Karısı çorap yamıyordu hala. Pierre apaçık, ama boş gözlerle elektirik ampülüne bakıyordu. Gözünü kırpmadı bir süre. Soğuk ışık içinde akıyordu sanki. Kafası karıştı: Pipolu kafa, kara saçlı adam, onun tökezleyipdüşüşü – gülünç, çabuk, çabuk, kelepçeyi tak!… Pierre’in sağ eli alışkın bir hareketle kalktı, sol eli kımıltısız duruyordu. Pierre uykuya daldı. Battaniyenin üzerindeki el, kafası yeni kesilmiş tavuk gibi sıçrıyordu ikide bir. Soluğu, gördüğü karabasana ayak uyduruyordu.
Karısı Pierre’e baktı. Ne bitkin, bezgin ve solgun görünüyordu zavallı! Şu fabrikayı Allah kahretsin! Karısı sessizce, ama gerçekten sessizce göğüs geçirdi. Pierre uyuyordu ya, onun için… Uyuyordu Pierre, amma parmakları belli belirsiz oynuyordu. Yay kelepçelerini takıyor olmalıydı. Sabaha dek, akşama dek, ölüme dek sürecekti bu.
İlya Ehrenburg
Kaynak:Ve İnsan Otomobili Yarattı *
Yayına Hazırlayan: Sevim AYIK
*Ve İnsan Otomobili YarattıIlya Ehrenburg; Çeviren: Şemsa YeğinPayel Yayınları;İstanbul, 2000, 13.5 x 19.5 cm, 203 sayfa, Türkçe.
Yirminci yüzyılın tarihi, insanlığa unutulmaz acılar yaşatan iki yıkıcı ve utanç verici savaşın dışında, birçok bilimsel ve teknik buluşlarla birlikte, insanoğlunu duygusal ve hatta fiziksel olarak yok etme eğilimi gösteren otomobilin de tarihidir.Yüzyılın başında toplumsal yaşama katılan otomobil, büyük bir buluş olarak sunuldu. İnsanlar artık rahatça istedikleri yere ulaşabilecekti. Zengin evlerin önünde atlı arabalar yerine bir tutku haline gelen otomobiller bekleyecekti.

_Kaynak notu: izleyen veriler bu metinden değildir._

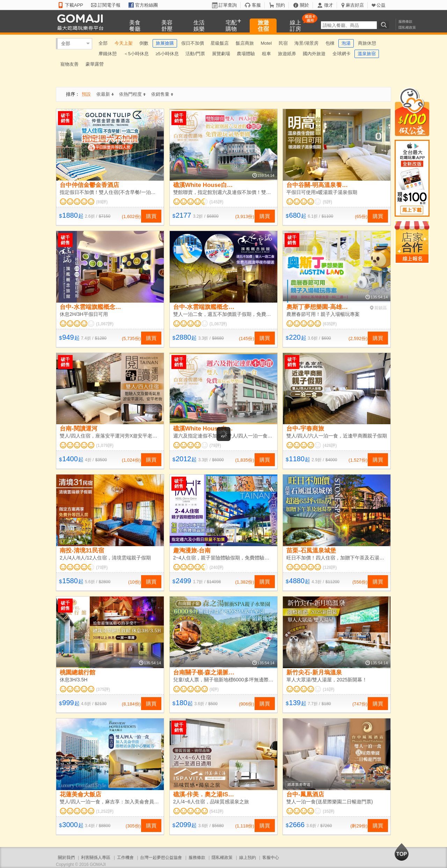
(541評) (217, 811)
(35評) (328, 811)
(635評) (330, 324)
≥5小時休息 (167, 53)
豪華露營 (95, 64)
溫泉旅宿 (367, 53)
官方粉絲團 (146, 5)
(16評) (328, 689)
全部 (66, 43)
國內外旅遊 (314, 53)
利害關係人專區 (96, 858)
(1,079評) (105, 446)
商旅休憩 (367, 43)
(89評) (102, 202)
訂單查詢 (228, 5)
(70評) (102, 567)
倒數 (144, 43)
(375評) (103, 689)
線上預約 (248, 858)
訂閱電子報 (109, 5)
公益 (381, 5)
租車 (266, 53)
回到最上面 (402, 852)
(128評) (330, 567)
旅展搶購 (165, 43)
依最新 (105, 94)
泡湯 (346, 43)
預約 (280, 5)
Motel (266, 43)
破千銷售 (65, 118)
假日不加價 (192, 43)
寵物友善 (69, 64)
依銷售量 (162, 94)
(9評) (214, 689)
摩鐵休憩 (108, 53)
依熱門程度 (132, 94)
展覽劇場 (221, 53)
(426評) (330, 446)
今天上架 (124, 43)
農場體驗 (246, 53)
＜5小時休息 (136, 53)
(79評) (215, 446)
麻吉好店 (355, 5)
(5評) (327, 202)
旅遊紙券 (287, 53)
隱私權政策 (407, 27)
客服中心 (271, 858)
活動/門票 (195, 53)
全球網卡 (342, 53)
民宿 (283, 43)
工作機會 (125, 858)
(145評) (217, 202)
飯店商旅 (245, 43)
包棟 (330, 43)
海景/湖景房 (306, 43)
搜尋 (385, 25)
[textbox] (349, 25)
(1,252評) (105, 811)
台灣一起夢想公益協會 (161, 858)
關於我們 (66, 858)
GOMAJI (82, 22)
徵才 (329, 5)
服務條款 (405, 21)
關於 (305, 5)
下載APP (74, 5)
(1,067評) (105, 324)
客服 (256, 5)
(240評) (217, 567)
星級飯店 (220, 43)
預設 (86, 94)
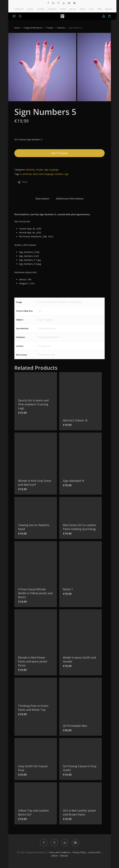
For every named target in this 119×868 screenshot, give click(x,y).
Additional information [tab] (70, 198)
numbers (59, 174)
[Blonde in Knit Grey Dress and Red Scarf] (36, 454)
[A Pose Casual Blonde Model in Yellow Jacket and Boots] (36, 562)
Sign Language (51, 169)
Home (17, 28)
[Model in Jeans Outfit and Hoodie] (80, 630)
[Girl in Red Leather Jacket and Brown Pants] (80, 794)
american (27, 174)
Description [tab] (42, 198)
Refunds (64, 856)
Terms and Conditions (59, 852)
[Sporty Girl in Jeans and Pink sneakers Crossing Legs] (36, 383)
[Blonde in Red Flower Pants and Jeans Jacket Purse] (36, 630)
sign (67, 174)
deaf (35, 174)
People (50, 28)
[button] (14, 16)
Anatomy (61, 28)
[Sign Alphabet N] (80, 454)
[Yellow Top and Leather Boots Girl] (36, 794)
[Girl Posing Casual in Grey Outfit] (80, 749)
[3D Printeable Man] (80, 699)
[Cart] (109, 16)
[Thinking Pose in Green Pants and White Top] (36, 689)
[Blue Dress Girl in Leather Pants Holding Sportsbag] (80, 508)
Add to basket (59, 153)
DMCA (54, 856)
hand (41, 174)
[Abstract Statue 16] (80, 394)
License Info (94, 852)
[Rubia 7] (80, 562)
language (49, 174)
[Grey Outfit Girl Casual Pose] (36, 749)
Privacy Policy (79, 852)
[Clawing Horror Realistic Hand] (36, 508)
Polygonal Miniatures (33, 28)
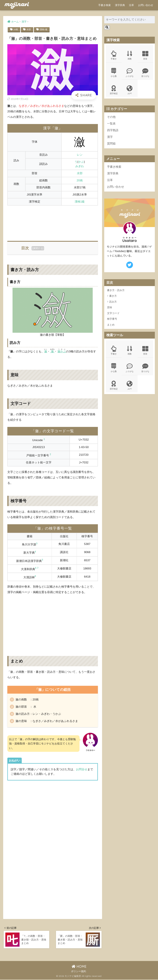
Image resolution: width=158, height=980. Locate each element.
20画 (16, 29)
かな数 (113, 73)
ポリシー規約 (78, 972)
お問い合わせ (145, 5)
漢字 (110, 138)
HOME (79, 967)
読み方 (113, 302)
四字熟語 (113, 131)
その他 (111, 117)
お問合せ (81, 769)
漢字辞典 (120, 5)
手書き (113, 55)
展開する (38, 248)
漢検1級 (44, 29)
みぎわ (80, 166)
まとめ (111, 326)
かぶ (81, 162)
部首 (145, 55)
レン (80, 155)
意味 (109, 308)
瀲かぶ (62, 352)
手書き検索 (104, 5)
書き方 (113, 297)
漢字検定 (113, 90)
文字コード (113, 314)
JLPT (129, 90)
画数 (129, 55)
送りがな (145, 73)
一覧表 (111, 124)
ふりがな (129, 73)
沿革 (131, 5)
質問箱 (111, 144)
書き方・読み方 (116, 291)
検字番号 (112, 320)
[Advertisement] (53, 221)
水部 (29, 29)
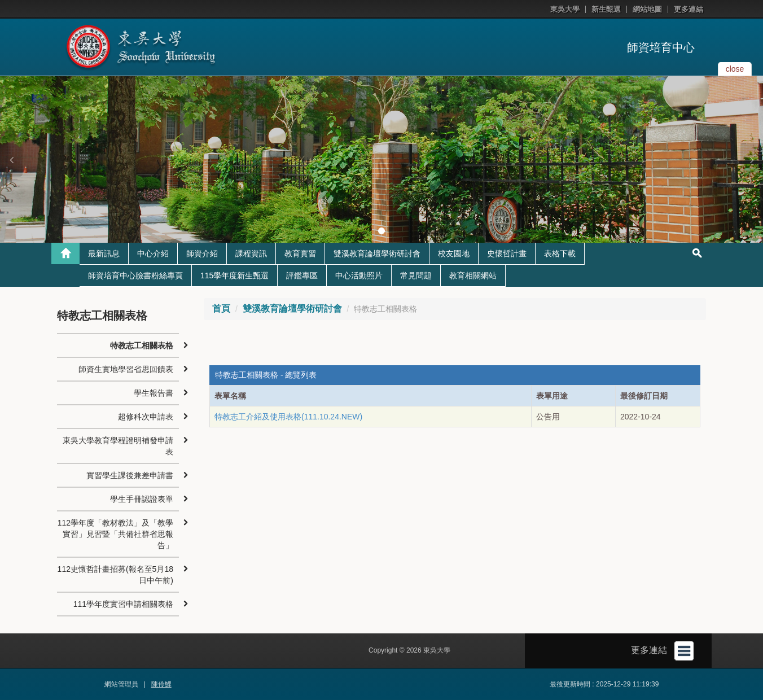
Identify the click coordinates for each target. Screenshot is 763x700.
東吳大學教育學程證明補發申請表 (118, 446)
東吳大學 (565, 9)
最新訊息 (104, 253)
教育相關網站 (473, 275)
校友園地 (454, 253)
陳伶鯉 (161, 684)
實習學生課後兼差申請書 (130, 475)
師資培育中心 (661, 47)
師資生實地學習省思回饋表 (126, 369)
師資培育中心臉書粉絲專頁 (135, 275)
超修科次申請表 (146, 417)
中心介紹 (153, 253)
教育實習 (300, 253)
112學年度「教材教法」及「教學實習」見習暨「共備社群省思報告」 (115, 534)
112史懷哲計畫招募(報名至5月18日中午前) (115, 575)
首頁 (221, 308)
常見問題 (416, 275)
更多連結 (689, 9)
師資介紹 (202, 253)
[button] (11, 160)
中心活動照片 (359, 275)
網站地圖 (647, 9)
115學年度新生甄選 (234, 275)
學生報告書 (154, 393)
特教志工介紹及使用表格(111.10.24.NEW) (288, 417)
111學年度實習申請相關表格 (123, 604)
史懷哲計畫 (507, 253)
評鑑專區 (302, 275)
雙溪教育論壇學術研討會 (377, 253)
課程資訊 (251, 253)
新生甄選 (606, 9)
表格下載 (560, 253)
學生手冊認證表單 (142, 499)
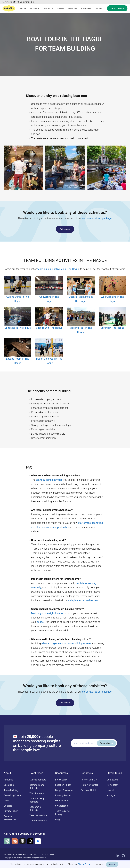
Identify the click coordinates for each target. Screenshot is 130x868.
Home (23, 8)
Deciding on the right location (48, 613)
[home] (9, 8)
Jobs (6, 801)
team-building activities (49, 479)
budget (41, 622)
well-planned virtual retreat (83, 600)
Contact (98, 8)
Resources (73, 8)
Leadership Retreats (35, 808)
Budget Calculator (64, 790)
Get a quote (65, 229)
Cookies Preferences (10, 818)
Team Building (11, 790)
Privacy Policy (84, 864)
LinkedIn (111, 790)
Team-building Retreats (36, 800)
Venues (60, 8)
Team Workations (38, 815)
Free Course (61, 780)
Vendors (8, 806)
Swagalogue (61, 806)
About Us (8, 780)
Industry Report (63, 795)
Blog (57, 819)
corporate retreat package (97, 218)
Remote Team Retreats (36, 786)
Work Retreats (36, 793)
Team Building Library (62, 812)
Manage (99, 864)
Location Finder (63, 785)
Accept (112, 864)
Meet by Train (62, 801)
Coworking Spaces (13, 795)
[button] (35, 8)
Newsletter (112, 785)
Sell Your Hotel (88, 790)
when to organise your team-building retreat (66, 643)
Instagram (112, 795)
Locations (49, 8)
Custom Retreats (38, 820)
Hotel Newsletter (89, 785)
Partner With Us (88, 780)
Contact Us (112, 780)
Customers (86, 8)
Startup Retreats (37, 780)
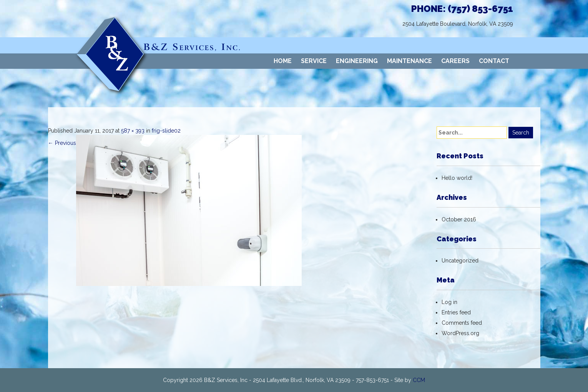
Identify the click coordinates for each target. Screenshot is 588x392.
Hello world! (457, 178)
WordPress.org (460, 333)
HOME (282, 61)
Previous (62, 143)
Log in (449, 302)
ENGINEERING (357, 61)
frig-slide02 (166, 131)
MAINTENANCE (409, 61)
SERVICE (314, 61)
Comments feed (462, 323)
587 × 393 (133, 131)
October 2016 (459, 219)
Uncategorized (460, 261)
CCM (419, 380)
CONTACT (494, 61)
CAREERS (455, 61)
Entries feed (456, 312)
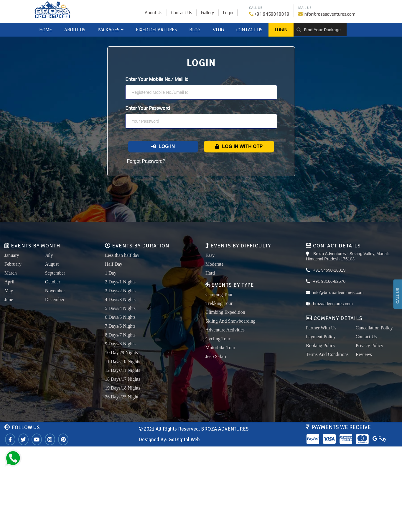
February (13, 264)
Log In (163, 146)
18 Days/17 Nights (123, 379)
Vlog (218, 29)
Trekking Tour (219, 303)
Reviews (364, 354)
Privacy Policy (370, 345)
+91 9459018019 (272, 14)
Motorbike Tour (220, 347)
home (45, 29)
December (55, 299)
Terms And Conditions (327, 354)
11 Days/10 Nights (122, 361)
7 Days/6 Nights (120, 326)
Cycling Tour (218, 339)
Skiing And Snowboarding (230, 321)
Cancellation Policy (374, 328)
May (9, 290)
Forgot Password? (146, 161)
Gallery (207, 12)
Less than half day (122, 255)
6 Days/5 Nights (120, 317)
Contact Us (182, 12)
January (12, 255)
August (52, 264)
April (9, 282)
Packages (111, 29)
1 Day (111, 273)
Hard (210, 273)
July (49, 255)
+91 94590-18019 (329, 270)
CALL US (398, 296)
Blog (195, 29)
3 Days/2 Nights (120, 290)
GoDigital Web (184, 439)
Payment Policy (321, 336)
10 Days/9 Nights (121, 352)
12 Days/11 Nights (122, 370)
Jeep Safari (216, 356)
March (11, 273)
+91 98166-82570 (329, 281)
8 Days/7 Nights (120, 335)
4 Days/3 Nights (120, 299)
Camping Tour (219, 294)
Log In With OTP (239, 146)
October (53, 282)
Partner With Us (321, 328)
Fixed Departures (156, 29)
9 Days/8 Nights (120, 344)
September (55, 273)
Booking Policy (321, 345)
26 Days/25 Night (122, 397)
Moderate (214, 264)
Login (228, 12)
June (9, 299)
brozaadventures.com (333, 304)
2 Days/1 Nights (120, 282)
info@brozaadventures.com (329, 14)
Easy (210, 255)
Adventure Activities (225, 330)
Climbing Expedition (225, 312)
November (55, 290)
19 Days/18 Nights (123, 388)
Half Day (113, 264)
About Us (154, 12)
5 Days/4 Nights (120, 308)
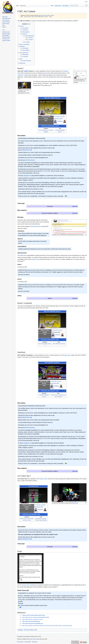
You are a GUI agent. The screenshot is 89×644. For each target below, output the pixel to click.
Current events (6, 20)
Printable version (6, 37)
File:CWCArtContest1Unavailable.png (32, 624)
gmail (45, 73)
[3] (51, 85)
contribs (52, 15)
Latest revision (35, 16)
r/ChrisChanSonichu (35, 226)
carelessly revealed (23, 75)
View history (65, 6)
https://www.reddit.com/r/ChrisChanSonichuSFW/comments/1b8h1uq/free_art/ (43, 626)
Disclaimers (34, 642)
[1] (78, 20)
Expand (75, 206)
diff (22, 16)
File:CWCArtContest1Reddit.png (31, 621)
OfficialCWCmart (27, 150)
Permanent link (6, 39)
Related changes (6, 34)
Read (52, 6)
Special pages (6, 35)
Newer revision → (45, 16)
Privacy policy (20, 642)
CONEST (26, 71)
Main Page (5, 17)
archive (62, 116)
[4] (48, 226)
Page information (6, 40)
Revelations (60, 121)
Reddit (22, 255)
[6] (58, 586)
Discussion (23, 6)
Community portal (6, 18)
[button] (75, 206)
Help (3, 25)
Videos (61, 126)
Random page (6, 24)
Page (17, 6)
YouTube (56, 116)
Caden (58, 77)
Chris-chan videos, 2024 (30, 630)
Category (20, 630)
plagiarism (27, 176)
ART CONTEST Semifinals (59, 344)
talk (48, 15)
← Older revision (27, 16)
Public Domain (33, 639)
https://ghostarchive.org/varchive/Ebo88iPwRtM (35, 617)
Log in (86, 2)
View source (58, 6)
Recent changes (6, 22)
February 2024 (59, 118)
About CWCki (28, 642)
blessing (76, 503)
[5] (24, 261)
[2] (41, 85)
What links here (6, 32)
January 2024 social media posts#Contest (34, 615)
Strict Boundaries (30, 160)
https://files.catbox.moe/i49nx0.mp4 (32, 619)
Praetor (56, 124)
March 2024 (36, 259)
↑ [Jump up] (22, 615)
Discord (4, 27)
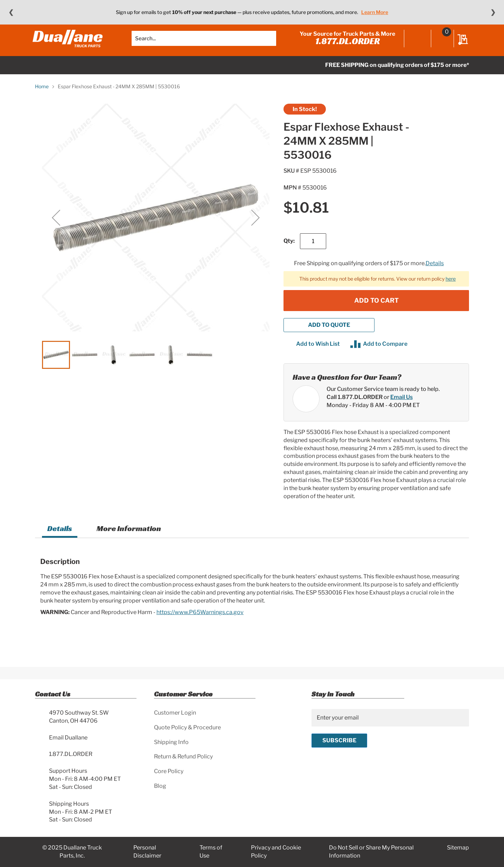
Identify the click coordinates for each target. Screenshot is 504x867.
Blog (160, 786)
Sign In (415, 44)
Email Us (401, 407)
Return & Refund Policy (183, 757)
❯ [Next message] (493, 12)
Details (435, 274)
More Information (129, 539)
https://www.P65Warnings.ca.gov (200, 622)
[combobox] (204, 44)
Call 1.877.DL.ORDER (355, 407)
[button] (56, 228)
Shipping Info (171, 742)
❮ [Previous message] (11, 12)
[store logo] (70, 44)
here (450, 289)
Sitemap (458, 848)
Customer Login (175, 713)
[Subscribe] (339, 741)
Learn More (374, 12)
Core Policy (169, 771)
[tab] (59, 540)
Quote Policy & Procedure (187, 727)
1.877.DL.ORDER (345, 46)
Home (42, 97)
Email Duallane (68, 737)
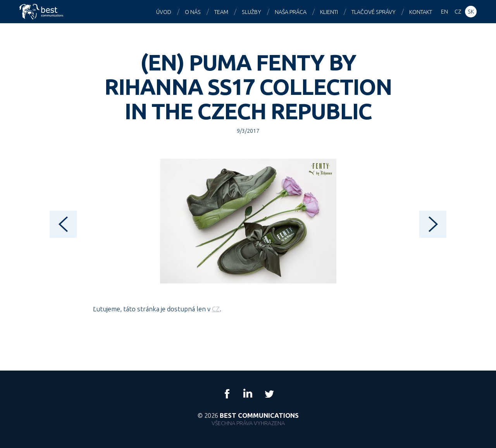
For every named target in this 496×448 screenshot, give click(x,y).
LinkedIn (248, 394)
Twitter (269, 394)
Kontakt (420, 12)
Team (221, 12)
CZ (216, 309)
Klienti (329, 12)
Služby (251, 12)
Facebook (227, 394)
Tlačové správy (374, 12)
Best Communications (42, 12)
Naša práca (291, 12)
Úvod (164, 12)
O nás (193, 12)
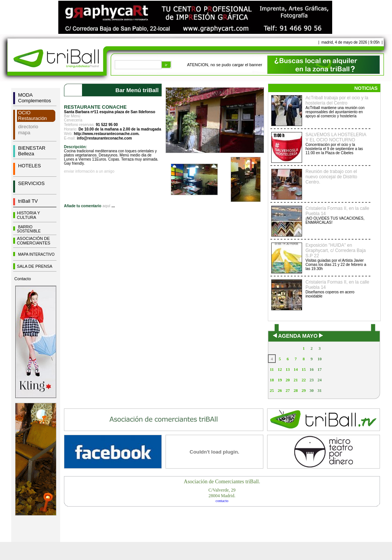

Toplu taşıma araçları yalnız yoksullar için çalışacak soylularla burjuvalarsa özel arabalar içinde seyahat edeceklerdi. Kapitalizm çok karlı bir tüketim alanı daha bulmuştu. İlerde belki de herkesin bir otomobili olabilirdi. Yüzyıl bu hızla başladı ve daha çok yoksullaştı, yaralandı ya da öldü.
Şimdilerde ‘Trafik Canavarı’ dediğimiz ve sanki toplumların genel kültür düzeylerinin dışında bir canlıymış gibi yol kenarlarına resimlerini astığımız ‘Canavar’ gittikçe büyümekte ve çok daha fazla ölümlere neden olmaktadır.
Yazdığı romanlarla 2 kez Stalin Ödülü alan Ehrenburg, bu belgesel romanıyla daha işin başında otomobillerin insan yaşamına neler getirip götürdüğünü çok vazgeçilmez bir tutku haline getirildiğini anlatırken aynı zamanda yükselmekte olan 20. yüzyıl kapitalizminin de kendini nasıl sağlamlaştırdığını, üretimlerin insanların mutluluğu için değil, daha fazla kar elde etmek için yapıldığını, sınıflar arası uçurumun daha da derinleştiğini çok geniş bir toplumsal fresk çizerek göstermektedir.Ve İnsan Otomobili Yarattı, yalnızca bir buluşun değil, insan ruhunu gittikçe kemiren, insanı kendi doğallığından uzaklaştırarak mutsuzluğun başlıca temeli haline gelen mülkiyet tutkusunun da acımasız romanıdır. (Arka Kapak)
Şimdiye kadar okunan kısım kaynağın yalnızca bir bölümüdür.